Joe Cooper

No. 95
- Position: Linebacker

Personal information
- Born: January 22, 1979 (age 46) Columbus, Ohio, U.S.
- Height: 6 ft 0 in (1.83 m)
- Weight: 239 lb (108 kg)

Career information
- High school: Columbus (OH) Independence
- College: Ohio State

Career history
- 2002: New York Jets*
- 2002: Calgary Stampeders
- 2003: St. Louis Rams*
- * Offseason and/or practice squad member only

Awards and highlights
- Third-team All-American (2000); First-team All-Big Ten (2000); Second-team All-Big Ten (2001);

= Joe Cooper (linebacker) =

American gridiron football player (born 1979)

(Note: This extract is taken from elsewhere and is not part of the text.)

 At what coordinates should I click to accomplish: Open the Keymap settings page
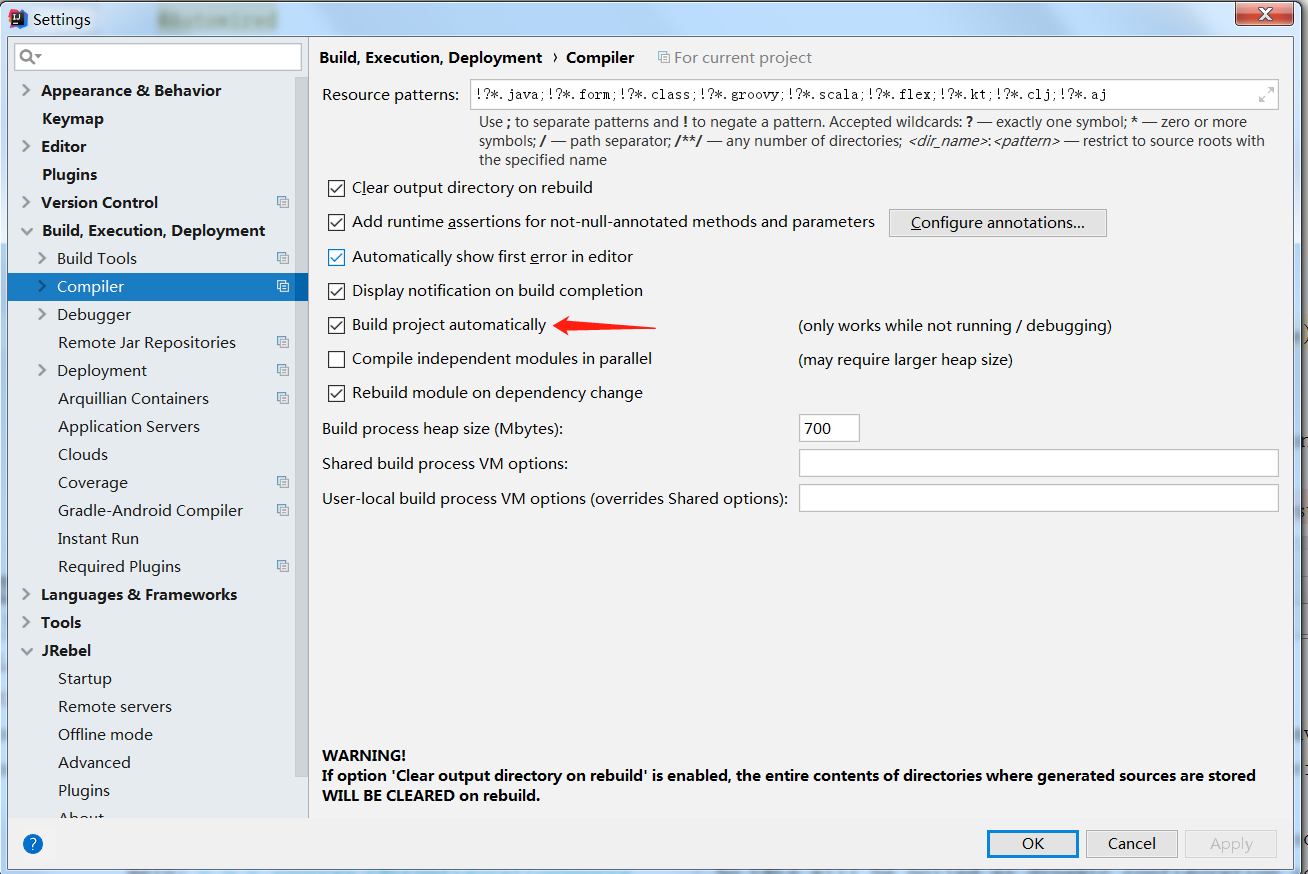click(x=73, y=119)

Joe Cooper (born January 22, 1979) is an American former football linebacker. He played college football at Ohio State University, professionally with the Calgary Stampeders of the Canadian Football League (CFL). He was also a member of the New York Jets and St. Louis Rams of the National Football League (NFL).

==Early life==
Cooper attended Independence High School in Columbus, Ohio.

==College career==
Cooper played for the Ohio State Buckeyes from 1998 to 2001. He enrolled at Ohio State University in the fall of 1997 but was not eligible to play football that season. He earned All-Big Ten and Associated Press Third Team All-American honors in 2000 after recording 80 tackles. Cooper was also co-captain of the team in 2000 and 2001. He was voted the most inspirational player of the Buckeyes by his teammates while also being named the team's most outstanding linebacker by his coaches in 2000.

==Professional career==
Cooper was signed by the New York Jets on April 24, 2002 after going undrafted in the 2002 NFL draft. He was released by the Jets on September 1, 2002.

Cooper played in three games, starting all three, for the Calgary Stampeders in 2002.

Cooper signed with the St. Louis Rams on January 7, 2003. He was released by the Rams on July 22, 2003.